You ever hear the phrase, "A little knowledge is a dangerous thing"?
Or perhaps, "He knows just enough to be dangerous"?

In this case... rather than extensive study and/or personal experience... you've read one book... absorbed what it was discussing, then completely misapplied the lesson where it does not fit to bolster your erroneous argument.

In this case you are trying to apply an overall strategy to a specific and unique situation.

Yes... in general Sub skippers went after the merchants and avoided the escorts. That is a good general rule to follow. But here is what you failed to grasp. THERE ARE EXCEPTIONS. Every situation is different and the tactics used will change with the given situation.
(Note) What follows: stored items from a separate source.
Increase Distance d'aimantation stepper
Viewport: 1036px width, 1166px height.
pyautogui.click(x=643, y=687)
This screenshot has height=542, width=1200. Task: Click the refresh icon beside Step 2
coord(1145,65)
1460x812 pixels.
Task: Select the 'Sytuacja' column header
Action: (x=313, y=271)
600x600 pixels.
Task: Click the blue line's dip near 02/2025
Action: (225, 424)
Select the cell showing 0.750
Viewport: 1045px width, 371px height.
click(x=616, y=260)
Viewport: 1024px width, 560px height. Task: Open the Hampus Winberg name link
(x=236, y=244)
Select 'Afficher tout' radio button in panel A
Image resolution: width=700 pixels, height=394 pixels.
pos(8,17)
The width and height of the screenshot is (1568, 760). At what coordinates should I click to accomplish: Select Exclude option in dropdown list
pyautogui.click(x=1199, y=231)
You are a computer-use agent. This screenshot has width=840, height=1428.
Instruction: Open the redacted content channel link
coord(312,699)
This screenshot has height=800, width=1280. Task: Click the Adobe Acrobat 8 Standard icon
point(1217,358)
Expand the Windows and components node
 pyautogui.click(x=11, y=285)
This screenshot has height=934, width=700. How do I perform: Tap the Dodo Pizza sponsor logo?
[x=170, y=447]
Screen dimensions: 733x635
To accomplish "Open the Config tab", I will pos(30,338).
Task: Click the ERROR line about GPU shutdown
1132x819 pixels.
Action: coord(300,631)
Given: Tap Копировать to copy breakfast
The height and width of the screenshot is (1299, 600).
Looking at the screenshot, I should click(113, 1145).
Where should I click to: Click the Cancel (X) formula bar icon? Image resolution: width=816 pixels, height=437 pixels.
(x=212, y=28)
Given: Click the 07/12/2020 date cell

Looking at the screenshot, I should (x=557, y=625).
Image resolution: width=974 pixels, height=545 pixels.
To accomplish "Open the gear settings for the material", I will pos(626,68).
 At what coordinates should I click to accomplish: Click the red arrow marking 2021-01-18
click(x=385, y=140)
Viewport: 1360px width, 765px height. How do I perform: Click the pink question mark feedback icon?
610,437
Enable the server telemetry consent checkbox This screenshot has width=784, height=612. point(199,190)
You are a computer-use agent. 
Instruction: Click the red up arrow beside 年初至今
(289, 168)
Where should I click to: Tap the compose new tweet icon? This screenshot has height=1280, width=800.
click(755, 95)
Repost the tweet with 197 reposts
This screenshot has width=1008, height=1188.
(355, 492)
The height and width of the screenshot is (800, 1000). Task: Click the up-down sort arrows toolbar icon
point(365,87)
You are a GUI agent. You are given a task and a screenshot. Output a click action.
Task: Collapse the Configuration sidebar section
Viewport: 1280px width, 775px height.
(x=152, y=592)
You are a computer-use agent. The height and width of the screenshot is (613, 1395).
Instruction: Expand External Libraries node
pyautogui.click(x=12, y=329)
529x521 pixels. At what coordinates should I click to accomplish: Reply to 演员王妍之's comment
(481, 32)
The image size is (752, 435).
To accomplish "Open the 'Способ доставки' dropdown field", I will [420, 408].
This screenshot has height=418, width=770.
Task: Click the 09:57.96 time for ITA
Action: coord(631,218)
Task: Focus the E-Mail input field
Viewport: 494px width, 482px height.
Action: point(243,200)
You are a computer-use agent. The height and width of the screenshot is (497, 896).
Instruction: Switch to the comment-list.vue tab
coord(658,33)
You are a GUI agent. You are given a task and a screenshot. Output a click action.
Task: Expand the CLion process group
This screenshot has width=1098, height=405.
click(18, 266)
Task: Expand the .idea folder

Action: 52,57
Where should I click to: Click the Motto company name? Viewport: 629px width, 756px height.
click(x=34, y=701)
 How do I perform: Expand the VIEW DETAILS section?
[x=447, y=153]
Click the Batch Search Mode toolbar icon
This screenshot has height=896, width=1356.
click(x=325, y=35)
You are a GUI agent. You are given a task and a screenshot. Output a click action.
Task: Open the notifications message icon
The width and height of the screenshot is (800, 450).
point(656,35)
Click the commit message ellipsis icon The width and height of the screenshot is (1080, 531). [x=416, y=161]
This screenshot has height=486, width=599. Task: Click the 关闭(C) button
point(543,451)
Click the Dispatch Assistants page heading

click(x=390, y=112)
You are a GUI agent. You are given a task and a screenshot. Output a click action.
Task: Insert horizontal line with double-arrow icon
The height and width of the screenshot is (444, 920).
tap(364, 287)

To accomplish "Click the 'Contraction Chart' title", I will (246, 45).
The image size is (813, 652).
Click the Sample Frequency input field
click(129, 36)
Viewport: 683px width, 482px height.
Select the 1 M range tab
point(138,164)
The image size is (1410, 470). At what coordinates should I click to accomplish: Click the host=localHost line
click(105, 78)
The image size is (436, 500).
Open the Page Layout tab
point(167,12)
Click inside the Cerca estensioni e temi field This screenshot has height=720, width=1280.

Japan during WW2 made the opposite the rule. Japanese Sub's were used as an offensive weapon to go after American Naval warships and were not used to interdict US supply lines and merchants.

German Wolfpacks often used the first attacks to peel back the escorts and then had free reign over attacking the merchants. Soviet tactic for anon-nuclear WW3 was to use subs to go after the convoy escorts, then use bomber missile raids against the now defenseless merchants with no SAM missile defense.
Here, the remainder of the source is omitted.